> What to do:
Only text is carried over. Reproduce the entries below exactly.

(Collected data entries)
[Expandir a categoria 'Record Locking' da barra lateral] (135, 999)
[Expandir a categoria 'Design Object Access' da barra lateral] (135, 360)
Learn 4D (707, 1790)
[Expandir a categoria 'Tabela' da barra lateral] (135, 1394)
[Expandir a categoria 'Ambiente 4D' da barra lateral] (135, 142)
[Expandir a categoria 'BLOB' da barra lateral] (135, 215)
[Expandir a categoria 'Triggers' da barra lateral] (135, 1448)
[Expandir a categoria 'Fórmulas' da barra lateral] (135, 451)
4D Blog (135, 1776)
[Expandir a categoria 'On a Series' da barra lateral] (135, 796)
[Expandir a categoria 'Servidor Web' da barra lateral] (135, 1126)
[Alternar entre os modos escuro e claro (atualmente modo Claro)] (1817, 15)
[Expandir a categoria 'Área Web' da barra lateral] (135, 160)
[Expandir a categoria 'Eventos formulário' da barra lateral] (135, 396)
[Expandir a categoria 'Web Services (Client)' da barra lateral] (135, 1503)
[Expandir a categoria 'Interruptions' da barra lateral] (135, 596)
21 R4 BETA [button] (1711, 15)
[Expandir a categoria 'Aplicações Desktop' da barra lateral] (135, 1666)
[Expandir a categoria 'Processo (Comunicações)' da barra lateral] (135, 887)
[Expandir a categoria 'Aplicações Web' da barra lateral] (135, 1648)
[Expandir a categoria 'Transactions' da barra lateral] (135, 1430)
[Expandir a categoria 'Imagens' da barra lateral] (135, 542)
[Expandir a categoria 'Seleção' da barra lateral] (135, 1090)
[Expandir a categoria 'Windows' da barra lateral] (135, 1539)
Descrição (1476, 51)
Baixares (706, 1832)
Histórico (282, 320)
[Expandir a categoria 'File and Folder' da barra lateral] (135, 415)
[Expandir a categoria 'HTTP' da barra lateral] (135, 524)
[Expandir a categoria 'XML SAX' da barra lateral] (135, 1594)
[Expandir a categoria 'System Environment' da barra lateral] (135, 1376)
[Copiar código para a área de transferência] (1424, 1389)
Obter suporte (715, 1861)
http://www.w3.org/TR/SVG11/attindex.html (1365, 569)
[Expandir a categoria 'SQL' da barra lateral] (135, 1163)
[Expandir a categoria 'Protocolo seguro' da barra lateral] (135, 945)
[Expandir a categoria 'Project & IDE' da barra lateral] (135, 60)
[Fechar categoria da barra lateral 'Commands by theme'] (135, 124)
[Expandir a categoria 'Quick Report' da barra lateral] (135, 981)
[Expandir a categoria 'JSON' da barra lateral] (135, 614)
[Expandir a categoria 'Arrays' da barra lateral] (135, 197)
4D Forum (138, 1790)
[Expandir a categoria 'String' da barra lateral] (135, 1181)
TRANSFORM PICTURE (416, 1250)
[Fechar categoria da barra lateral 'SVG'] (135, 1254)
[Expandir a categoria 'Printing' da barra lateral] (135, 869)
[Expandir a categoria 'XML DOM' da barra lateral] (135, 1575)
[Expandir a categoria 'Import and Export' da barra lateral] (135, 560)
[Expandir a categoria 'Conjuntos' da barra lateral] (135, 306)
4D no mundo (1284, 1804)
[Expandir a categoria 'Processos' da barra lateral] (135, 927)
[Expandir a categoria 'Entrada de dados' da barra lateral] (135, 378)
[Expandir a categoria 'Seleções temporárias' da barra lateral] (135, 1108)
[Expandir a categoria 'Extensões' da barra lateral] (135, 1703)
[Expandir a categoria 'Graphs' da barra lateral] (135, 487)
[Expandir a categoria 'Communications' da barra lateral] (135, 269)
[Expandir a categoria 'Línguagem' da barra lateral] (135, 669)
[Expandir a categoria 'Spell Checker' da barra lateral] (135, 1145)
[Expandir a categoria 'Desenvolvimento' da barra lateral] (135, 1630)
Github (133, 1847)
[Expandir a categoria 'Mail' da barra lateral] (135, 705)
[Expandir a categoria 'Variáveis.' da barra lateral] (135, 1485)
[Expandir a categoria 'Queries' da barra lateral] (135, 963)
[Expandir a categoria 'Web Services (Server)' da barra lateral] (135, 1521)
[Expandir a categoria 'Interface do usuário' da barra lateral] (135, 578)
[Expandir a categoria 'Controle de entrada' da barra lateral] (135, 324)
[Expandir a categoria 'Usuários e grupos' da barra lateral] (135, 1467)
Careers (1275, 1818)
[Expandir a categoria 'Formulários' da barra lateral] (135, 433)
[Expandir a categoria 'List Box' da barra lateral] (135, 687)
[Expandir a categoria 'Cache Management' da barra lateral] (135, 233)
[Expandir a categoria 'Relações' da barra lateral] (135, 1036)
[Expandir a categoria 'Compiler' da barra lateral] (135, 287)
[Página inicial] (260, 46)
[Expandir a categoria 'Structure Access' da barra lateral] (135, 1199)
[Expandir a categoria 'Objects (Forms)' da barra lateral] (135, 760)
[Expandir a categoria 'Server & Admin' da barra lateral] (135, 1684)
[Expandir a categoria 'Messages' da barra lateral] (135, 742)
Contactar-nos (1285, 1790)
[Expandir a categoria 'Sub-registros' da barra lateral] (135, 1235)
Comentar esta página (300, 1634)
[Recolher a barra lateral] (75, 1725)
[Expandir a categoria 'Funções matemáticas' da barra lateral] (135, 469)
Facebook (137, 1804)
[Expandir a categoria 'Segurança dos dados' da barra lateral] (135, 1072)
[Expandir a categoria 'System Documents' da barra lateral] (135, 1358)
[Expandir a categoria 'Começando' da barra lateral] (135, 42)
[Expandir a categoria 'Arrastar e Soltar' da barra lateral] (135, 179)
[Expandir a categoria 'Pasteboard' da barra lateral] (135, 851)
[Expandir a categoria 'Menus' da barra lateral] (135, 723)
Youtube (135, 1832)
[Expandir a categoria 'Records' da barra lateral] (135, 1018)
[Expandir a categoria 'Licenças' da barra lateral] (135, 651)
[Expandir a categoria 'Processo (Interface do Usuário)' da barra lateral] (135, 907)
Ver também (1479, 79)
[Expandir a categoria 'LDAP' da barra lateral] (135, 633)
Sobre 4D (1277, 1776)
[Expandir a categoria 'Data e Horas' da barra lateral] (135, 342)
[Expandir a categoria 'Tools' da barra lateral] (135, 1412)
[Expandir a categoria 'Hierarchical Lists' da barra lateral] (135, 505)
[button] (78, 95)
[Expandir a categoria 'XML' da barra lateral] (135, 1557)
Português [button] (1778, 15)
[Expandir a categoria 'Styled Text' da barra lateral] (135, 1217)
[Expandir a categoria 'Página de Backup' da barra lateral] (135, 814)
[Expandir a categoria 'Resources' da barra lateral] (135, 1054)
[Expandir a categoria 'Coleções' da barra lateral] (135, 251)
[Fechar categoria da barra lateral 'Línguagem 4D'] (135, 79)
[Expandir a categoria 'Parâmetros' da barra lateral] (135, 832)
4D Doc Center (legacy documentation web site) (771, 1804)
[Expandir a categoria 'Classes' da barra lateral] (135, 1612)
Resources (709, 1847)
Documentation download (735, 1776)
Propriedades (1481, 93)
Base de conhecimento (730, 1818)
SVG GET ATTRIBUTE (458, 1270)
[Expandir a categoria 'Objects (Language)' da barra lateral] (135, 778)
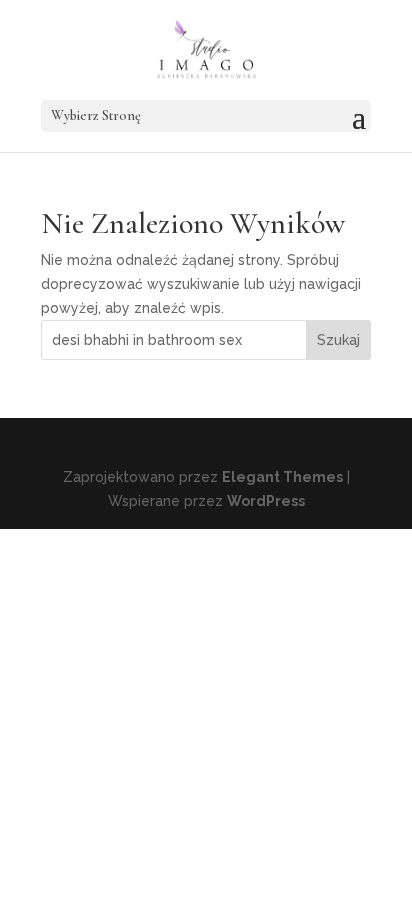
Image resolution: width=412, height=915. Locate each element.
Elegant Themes (282, 477)
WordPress (266, 501)
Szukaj (338, 340)
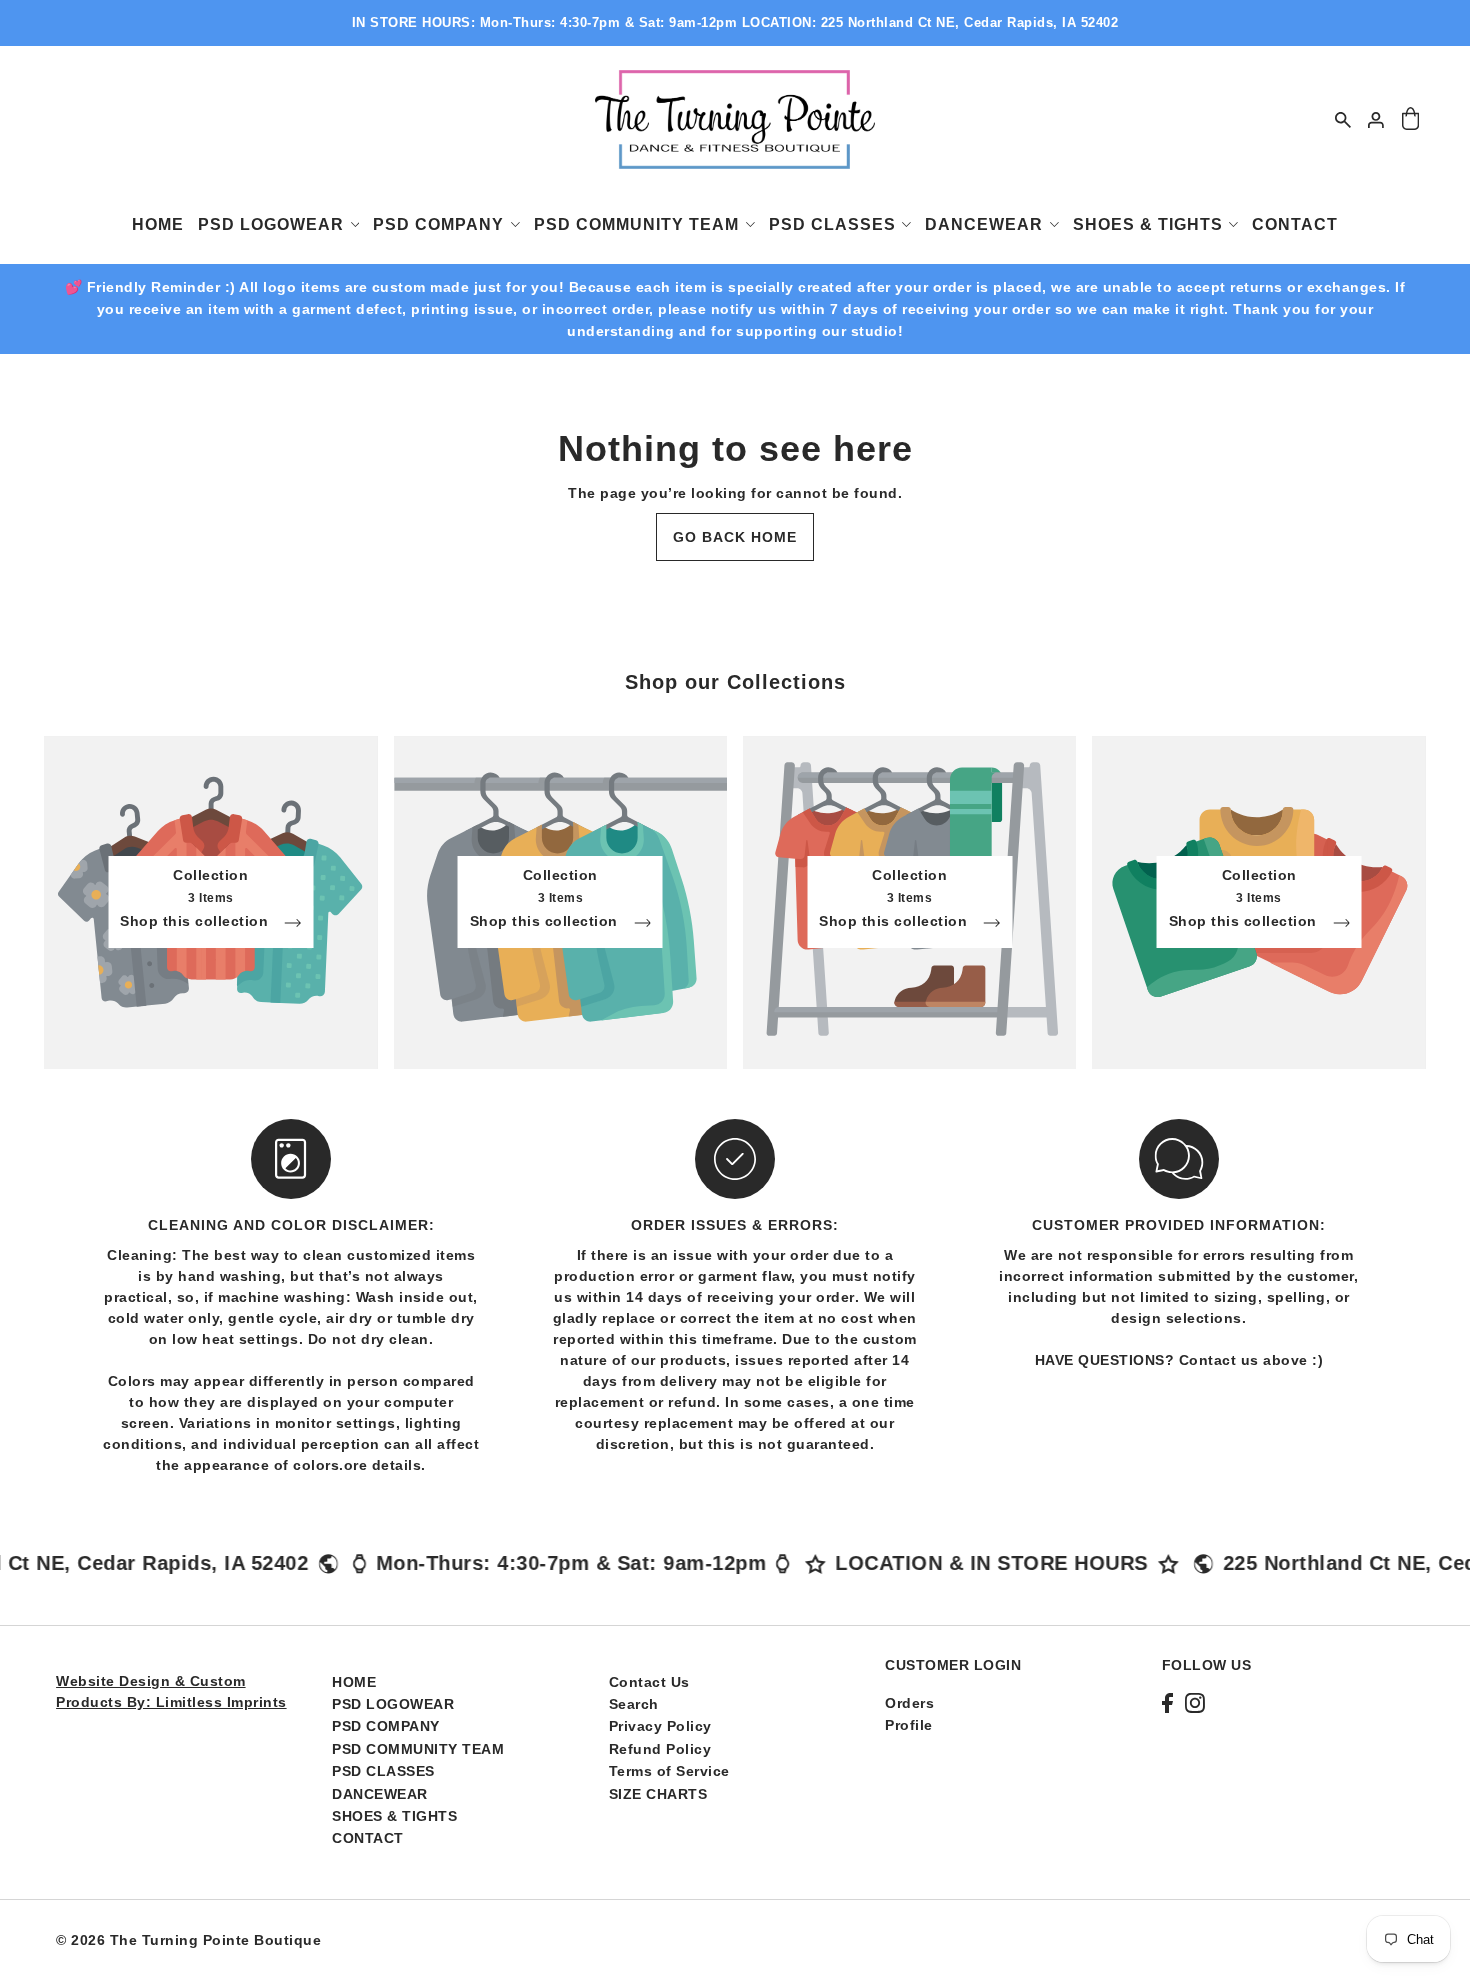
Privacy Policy (660, 1726)
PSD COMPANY (386, 1726)
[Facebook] (1167, 1702)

> Answer area:
[Expandir a categoria 'Record Locking' da barra lateral] (135, 999)
[Expandir a categoria 'Design Object Access' da barra lateral] (135, 360)
Learn 4D (707, 1790)
[Expandir a categoria 'Tabela' da barra lateral] (135, 1394)
[Expandir a categoria 'Ambiente 4D' da barra lateral] (135, 142)
[Expandir a categoria 'BLOB' da barra lateral] (135, 215)
[Expandir a categoria 'Triggers' da barra lateral] (135, 1448)
[Expandir a categoria 'Fórmulas' da barra lateral] (135, 451)
4D Blog (135, 1776)
[Expandir a categoria 'On a Series' da barra lateral] (135, 796)
[Expandir a categoria 'Servidor Web' da barra lateral] (135, 1126)
[Alternar entre os modos escuro e claro (atualmente modo Claro)] (1817, 15)
[Expandir a categoria 'Área Web' da barra lateral] (135, 160)
[Expandir a categoria 'Eventos formulário' da barra lateral] (135, 396)
[Expandir a categoria 'Web Services (Client)' da barra lateral] (135, 1503)
[Expandir a categoria 'Interruptions' da barra lateral] (135, 596)
21 R4 BETA [button] (1711, 15)
[Expandir a categoria 'Aplicações Desktop' da barra lateral] (135, 1666)
[Expandir a categoria 'Processo (Comunicações)' da barra lateral] (135, 887)
[Expandir a categoria 'Aplicações Web' da barra lateral] (135, 1648)
[Expandir a categoria 'Transactions' da barra lateral] (135, 1430)
[Expandir a categoria 'Imagens' da barra lateral] (135, 542)
[Expandir a categoria 'Seleção' da barra lateral] (135, 1090)
[Expandir a categoria 'Windows' da barra lateral] (135, 1539)
Descrição (1476, 51)
Baixares (706, 1832)
Histórico (282, 320)
[Expandir a categoria 'File and Folder' da barra lateral] (135, 415)
[Expandir a categoria 'HTTP' da barra lateral] (135, 524)
[Expandir a categoria 'XML SAX' da barra lateral] (135, 1594)
[Expandir a categoria 'System Environment' da barra lateral] (135, 1376)
[Copiar código para a área de transferência] (1424, 1389)
Obter suporte (715, 1861)
http://www.w3.org/TR/SVG11/attindex.html (1365, 569)
[Expandir a categoria 'SQL' da barra lateral] (135, 1163)
[Expandir a categoria 'Protocolo seguro' da barra lateral] (135, 945)
[Expandir a categoria 'Project & IDE' da barra lateral] (135, 60)
[Fechar categoria da barra lateral 'Commands by theme'] (135, 124)
[Expandir a categoria 'Quick Report' da barra lateral] (135, 981)
[Expandir a categoria 'JSON' da barra lateral] (135, 614)
[Expandir a categoria 'Arrays' da barra lateral] (135, 197)
4D Forum (138, 1790)
[Expandir a categoria 'String' da barra lateral] (135, 1181)
TRANSFORM PICTURE (416, 1250)
[Fechar categoria da barra lateral 'SVG'] (135, 1254)
[Expandir a categoria 'Printing' da barra lateral] (135, 869)
[Expandir a categoria 'XML DOM' da barra lateral] (135, 1575)
[Expandir a categoria 'Import and Export' da barra lateral] (135, 560)
[Expandir a categoria 'Conjuntos' da barra lateral] (135, 306)
4D no mundo (1284, 1804)
[Expandir a categoria 'Processos' da barra lateral] (135, 927)
[Expandir a categoria 'Entrada de dados' da barra lateral] (135, 378)
[Expandir a categoria 'Seleções temporárias' da barra lateral] (135, 1108)
[Expandir a categoria 'Extensões' da barra lateral] (135, 1703)
[Expandir a categoria 'Graphs' da barra lateral] (135, 487)
[Expandir a categoria 'Communications' da barra lateral] (135, 269)
[Expandir a categoria 'Línguagem' da barra lateral] (135, 669)
[Expandir a categoria 'Spell Checker' da barra lateral] (135, 1145)
[Expandir a categoria 'Desenvolvimento' da barra lateral] (135, 1630)
Github (133, 1847)
[Expandir a categoria 'Mail' da barra lateral] (135, 705)
[Expandir a categoria 'Variáveis.' da barra lateral] (135, 1485)
[Expandir a categoria 'Queries' da barra lateral] (135, 963)
[Expandir a categoria 'Web Services (Server)' da barra lateral] (135, 1521)
[Expandir a categoria 'Interface do usuário' da barra lateral] (135, 578)
[Expandir a categoria 'Controle de entrada' da barra lateral] (135, 324)
[Expandir a categoria 'Usuários e grupos' da barra lateral] (135, 1467)
Careers (1275, 1818)
[Expandir a categoria 'Formulários' da barra lateral] (135, 433)
[Expandir a categoria 'List Box' da barra lateral] (135, 687)
[Expandir a categoria 'Cache Management' da barra lateral] (135, 233)
[Expandir a categoria 'Relações' da barra lateral] (135, 1036)
[Expandir a categoria 'Compiler' da barra lateral] (135, 287)
[Página inicial] (260, 46)
[Expandir a categoria 'Structure Access' da barra lateral] (135, 1199)
[Expandir a categoria 'Objects (Forms)' da barra lateral] (135, 760)
[Expandir a categoria 'Server & Admin' da barra lateral] (135, 1684)
[Expandir a categoria 'Messages' da barra lateral] (135, 742)
Contactar-nos (1285, 1790)
[Expandir a categoria 'Sub-registros' da barra lateral] (135, 1235)
Comentar esta página (300, 1634)
[Recolher a barra lateral] (75, 1725)
[Expandir a categoria 'Funções matemáticas' da barra lateral] (135, 469)
Facebook (137, 1804)
[Expandir a categoria 'Segurança dos dados' da barra lateral] (135, 1072)
[Expandir a categoria 'System Documents' da barra lateral] (135, 1358)
[Expandir a categoria 'Começando' da barra lateral] (135, 42)
[Expandir a categoria 'Arrastar e Soltar' da barra lateral] (135, 179)
[Expandir a categoria 'Pasteboard' da barra lateral] (135, 851)
[Expandir a categoria 'Menus' da barra lateral] (135, 723)
Youtube (135, 1832)
[Expandir a categoria 'Records' da barra lateral] (135, 1018)
[Expandir a categoria 'Licenças' da barra lateral] (135, 651)
[Expandir a categoria 'Processo (Interface do Usuário)' da barra lateral] (135, 907)
Ver também (1479, 79)
[Expandir a categoria 'LDAP' da barra lateral] (135, 633)
Sobre 4D (1277, 1776)
[Expandir a categoria 'Data e Horas' da barra lateral] (135, 342)
[Expandir a categoria 'Tools' da barra lateral] (135, 1412)
[Expandir a categoria 'Hierarchical Lists' da barra lateral] (135, 505)
[button] (78, 95)
[Expandir a categoria 'XML' da barra lateral] (135, 1557)
Português [button] (1778, 15)
[Expandir a categoria 'Styled Text' da barra lateral] (135, 1217)
[Expandir a categoria 'Página de Backup' da barra lateral] (135, 814)
[Expandir a categoria 'Resources' da barra lateral] (135, 1054)
[Expandir a categoria 'Coleções' da barra lateral] (135, 251)
[Fechar categoria da barra lateral 'Línguagem 4D'] (135, 79)
[Expandir a categoria 'Parâmetros' da barra lateral] (135, 832)
4D Doc Center (legacy documentation web site) (771, 1804)
[Expandir a categoria 'Classes' da barra lateral] (135, 1612)
Resources (709, 1847)
Documentation download (735, 1776)
Propriedades (1481, 93)
Base de conhecimento (730, 1818)
SVG GET ATTRIBUTE (458, 1270)
[Expandir a categoria 'Objects (Language)' da barra lateral] (135, 778)
Image resolution: width=412, height=915. Locate each element.
Elegant Themes (282, 477)
WordPress (266, 501)
Szukaj (338, 340)
Privacy Policy (660, 1726)
PSD COMPANY (386, 1726)
[Facebook] (1167, 1702)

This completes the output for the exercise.